On May Day we composed a letter to the Wall Street Journal about Representative Paul Ryan's budget proposals. We haven't heard too much about that subject lately, what with President Obama and Probable Candidate Romney sniping at each other over who's worse. (Choosing between them is a little like asking someone if he'd rather be shot or hit with an ax.) No one is looking at the obvious, that profits are okay, great, in fact . . . but everybody should be in a position to be able to make profits, not rely on redistribution of what belongs to others, either directly through the tax system, or indirectly through inflation.
Anyway, on May first we took pen in hand and fired off yet another missive to the Wall Street Journal that we thought just might get through. Since they haven't published it by now, we're assuming that they have no intention of doing so — and, since we hate to waste any of our immortal words (especially when coming up against a deadline), here's the letter as today's posting. So it's a month late . . . .

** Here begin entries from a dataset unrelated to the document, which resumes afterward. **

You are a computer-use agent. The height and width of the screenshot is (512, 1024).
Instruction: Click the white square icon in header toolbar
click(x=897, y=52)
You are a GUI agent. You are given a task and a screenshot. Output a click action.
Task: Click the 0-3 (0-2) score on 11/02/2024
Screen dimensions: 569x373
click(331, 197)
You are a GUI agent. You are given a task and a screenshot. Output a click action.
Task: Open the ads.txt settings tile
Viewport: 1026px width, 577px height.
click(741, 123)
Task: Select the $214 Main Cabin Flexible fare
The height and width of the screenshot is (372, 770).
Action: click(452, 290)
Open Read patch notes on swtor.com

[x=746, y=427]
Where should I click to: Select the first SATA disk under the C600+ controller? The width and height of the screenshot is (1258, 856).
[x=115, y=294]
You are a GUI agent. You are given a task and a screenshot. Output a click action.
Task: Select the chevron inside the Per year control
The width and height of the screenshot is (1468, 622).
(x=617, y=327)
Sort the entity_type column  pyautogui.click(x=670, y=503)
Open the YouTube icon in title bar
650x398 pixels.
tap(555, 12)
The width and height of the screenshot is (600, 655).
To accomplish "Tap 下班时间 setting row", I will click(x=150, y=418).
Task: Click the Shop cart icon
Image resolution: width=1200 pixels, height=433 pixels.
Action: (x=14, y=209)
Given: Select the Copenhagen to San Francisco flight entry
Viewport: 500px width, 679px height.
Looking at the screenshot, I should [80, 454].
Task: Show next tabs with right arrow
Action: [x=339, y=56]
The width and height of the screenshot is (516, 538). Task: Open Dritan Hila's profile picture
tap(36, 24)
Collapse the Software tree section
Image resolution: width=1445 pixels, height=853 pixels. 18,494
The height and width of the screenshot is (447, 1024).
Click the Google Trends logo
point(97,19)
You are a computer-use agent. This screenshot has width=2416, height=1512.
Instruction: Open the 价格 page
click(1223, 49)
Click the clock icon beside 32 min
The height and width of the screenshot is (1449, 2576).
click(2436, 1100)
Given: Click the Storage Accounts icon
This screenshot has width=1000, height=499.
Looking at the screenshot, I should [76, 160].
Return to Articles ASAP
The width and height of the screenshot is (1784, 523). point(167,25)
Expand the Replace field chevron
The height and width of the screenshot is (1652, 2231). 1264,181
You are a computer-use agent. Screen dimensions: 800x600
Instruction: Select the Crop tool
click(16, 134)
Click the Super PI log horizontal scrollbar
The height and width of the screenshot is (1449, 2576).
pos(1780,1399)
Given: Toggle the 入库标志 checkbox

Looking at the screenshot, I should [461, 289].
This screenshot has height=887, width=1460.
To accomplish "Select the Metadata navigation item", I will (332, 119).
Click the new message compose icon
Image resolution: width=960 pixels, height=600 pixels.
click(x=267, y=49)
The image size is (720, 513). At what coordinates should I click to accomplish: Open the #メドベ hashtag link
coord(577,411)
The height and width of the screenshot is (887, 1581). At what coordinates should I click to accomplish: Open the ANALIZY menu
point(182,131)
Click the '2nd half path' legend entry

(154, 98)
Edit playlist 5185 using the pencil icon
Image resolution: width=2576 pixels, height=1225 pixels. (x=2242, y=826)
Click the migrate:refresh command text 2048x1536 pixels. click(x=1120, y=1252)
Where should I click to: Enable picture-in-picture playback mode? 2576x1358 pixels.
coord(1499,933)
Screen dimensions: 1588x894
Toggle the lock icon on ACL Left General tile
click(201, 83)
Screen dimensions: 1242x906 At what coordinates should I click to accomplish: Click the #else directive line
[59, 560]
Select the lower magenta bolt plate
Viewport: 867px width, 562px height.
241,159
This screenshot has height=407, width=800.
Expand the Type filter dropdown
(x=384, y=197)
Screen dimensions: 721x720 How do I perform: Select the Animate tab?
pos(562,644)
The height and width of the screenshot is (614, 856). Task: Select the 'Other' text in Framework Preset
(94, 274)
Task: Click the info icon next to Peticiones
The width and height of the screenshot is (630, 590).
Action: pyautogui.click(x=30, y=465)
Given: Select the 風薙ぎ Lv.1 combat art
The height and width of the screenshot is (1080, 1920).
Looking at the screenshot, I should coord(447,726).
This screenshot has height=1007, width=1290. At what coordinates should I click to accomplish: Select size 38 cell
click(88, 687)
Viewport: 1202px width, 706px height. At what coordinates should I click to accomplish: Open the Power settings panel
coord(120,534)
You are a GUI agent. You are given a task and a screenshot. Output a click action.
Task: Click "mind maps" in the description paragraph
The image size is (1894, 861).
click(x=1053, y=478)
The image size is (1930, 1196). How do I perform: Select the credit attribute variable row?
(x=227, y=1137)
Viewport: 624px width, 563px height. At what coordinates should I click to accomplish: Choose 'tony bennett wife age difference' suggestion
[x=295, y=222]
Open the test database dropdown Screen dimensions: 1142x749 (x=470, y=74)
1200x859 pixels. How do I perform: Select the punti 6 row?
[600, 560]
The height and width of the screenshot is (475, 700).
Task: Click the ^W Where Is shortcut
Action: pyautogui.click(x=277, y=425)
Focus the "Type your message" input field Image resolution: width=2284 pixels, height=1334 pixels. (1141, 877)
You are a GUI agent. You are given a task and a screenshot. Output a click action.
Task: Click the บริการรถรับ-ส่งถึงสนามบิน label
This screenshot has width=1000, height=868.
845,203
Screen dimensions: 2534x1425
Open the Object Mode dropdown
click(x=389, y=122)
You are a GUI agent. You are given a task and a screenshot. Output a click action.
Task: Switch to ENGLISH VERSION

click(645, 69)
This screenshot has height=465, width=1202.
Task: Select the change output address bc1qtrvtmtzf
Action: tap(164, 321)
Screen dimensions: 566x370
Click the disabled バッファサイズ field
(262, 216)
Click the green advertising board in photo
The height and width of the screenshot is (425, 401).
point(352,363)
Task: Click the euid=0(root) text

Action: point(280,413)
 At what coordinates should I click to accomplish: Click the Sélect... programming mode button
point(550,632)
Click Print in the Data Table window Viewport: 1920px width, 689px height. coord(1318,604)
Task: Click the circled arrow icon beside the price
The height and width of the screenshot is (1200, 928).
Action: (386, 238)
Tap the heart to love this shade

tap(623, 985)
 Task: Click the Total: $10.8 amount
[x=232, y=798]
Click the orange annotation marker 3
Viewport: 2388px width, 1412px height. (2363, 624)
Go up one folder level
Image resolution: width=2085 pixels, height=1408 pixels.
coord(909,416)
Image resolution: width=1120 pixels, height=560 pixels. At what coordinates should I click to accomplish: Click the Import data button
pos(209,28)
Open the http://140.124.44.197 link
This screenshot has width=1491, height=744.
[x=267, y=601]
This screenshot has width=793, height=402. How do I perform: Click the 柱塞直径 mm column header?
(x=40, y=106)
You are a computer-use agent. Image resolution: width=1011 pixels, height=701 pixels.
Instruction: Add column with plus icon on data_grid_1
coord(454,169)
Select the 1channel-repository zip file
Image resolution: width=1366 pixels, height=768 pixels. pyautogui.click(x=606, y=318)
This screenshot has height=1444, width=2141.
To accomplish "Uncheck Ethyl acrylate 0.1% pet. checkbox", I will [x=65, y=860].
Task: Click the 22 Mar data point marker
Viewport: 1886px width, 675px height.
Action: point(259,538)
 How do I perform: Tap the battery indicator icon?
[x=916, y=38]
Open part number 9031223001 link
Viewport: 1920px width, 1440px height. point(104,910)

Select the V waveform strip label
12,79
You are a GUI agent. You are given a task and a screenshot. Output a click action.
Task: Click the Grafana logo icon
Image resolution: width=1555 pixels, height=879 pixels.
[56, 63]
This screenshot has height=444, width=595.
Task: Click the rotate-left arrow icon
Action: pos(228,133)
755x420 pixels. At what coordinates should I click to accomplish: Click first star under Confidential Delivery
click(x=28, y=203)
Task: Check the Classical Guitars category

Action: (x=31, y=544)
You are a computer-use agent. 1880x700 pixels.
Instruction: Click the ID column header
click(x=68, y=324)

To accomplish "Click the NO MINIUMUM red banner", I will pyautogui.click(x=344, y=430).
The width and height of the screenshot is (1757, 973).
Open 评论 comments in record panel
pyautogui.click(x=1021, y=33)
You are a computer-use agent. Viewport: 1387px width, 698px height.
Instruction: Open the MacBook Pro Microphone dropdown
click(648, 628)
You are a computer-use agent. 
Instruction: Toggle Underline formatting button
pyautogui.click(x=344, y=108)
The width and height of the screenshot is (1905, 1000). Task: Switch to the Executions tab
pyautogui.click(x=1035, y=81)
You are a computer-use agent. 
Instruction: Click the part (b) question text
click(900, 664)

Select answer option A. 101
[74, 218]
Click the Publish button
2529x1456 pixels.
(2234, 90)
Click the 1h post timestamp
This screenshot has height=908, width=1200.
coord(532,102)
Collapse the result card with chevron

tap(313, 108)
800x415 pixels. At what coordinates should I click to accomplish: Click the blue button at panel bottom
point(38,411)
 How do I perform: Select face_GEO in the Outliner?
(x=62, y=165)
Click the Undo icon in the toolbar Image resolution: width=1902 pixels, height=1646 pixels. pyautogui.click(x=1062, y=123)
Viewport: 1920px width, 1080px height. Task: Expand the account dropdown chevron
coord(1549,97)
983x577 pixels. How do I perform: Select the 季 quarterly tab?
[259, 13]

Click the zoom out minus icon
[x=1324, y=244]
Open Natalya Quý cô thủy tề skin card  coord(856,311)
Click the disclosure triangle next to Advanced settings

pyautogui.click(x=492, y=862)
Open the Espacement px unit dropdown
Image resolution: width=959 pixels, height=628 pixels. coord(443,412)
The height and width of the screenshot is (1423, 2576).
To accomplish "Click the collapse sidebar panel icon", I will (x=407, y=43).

In Rerum Novarum Leo XIII challenged the belief that the State has responsibility for every citizen's individual good: "There is no need to bring in the State. Man precedes the State, and possesses, prior to the formation of any State, the right of providing for the substance of his body." (§ 7.) His Holiness explained that State provision for the poor "save in extreme cases" (§ 22) is a demand not of justice, but of charity, "a duty not enforced by human law." (Ibid.)
As William McGurn states in "Paul Ryan's Cross to Bear" (WSJ, 05/01/12, A13), you best help the poor by "breaking down barriers to ownership and opportunity." The pope concurred: "The law . . . should favor ownership, and its policy should be to induce as many as possible of the people to become owners." (RN § 46.)
How to do this is the real question facing Mr. Ryan. Louis O. Kelso and Mortimer Adler proposed in The Capitalist Manifesto (1958) and The New Capitalists (1961) that ownership of new capital be spread out among those who currently own no capital, financing capital acquisition by monetizing the present value of future increases in production, not past cuts in consumption. As the subtitle of the latter book put it, "A Proposal to Free Economic Growth from the Slavery of Savings."
By financing capital acquisition by the poor with "future savings," the rich can be secure in their accumulations of past savings. "Capital Homesteading" is a proposed package of monetary, tax and legal reforms designed to accomplish this goal in a financially sound manner that is also consistent with the social teachings of major faiths and philosophies. Capital Homesteading has the potential to eliminate the basis of "Welfare Blackmail," by means of which people are persuaded to trade their birthright as free citizens for State entitlements and welfare.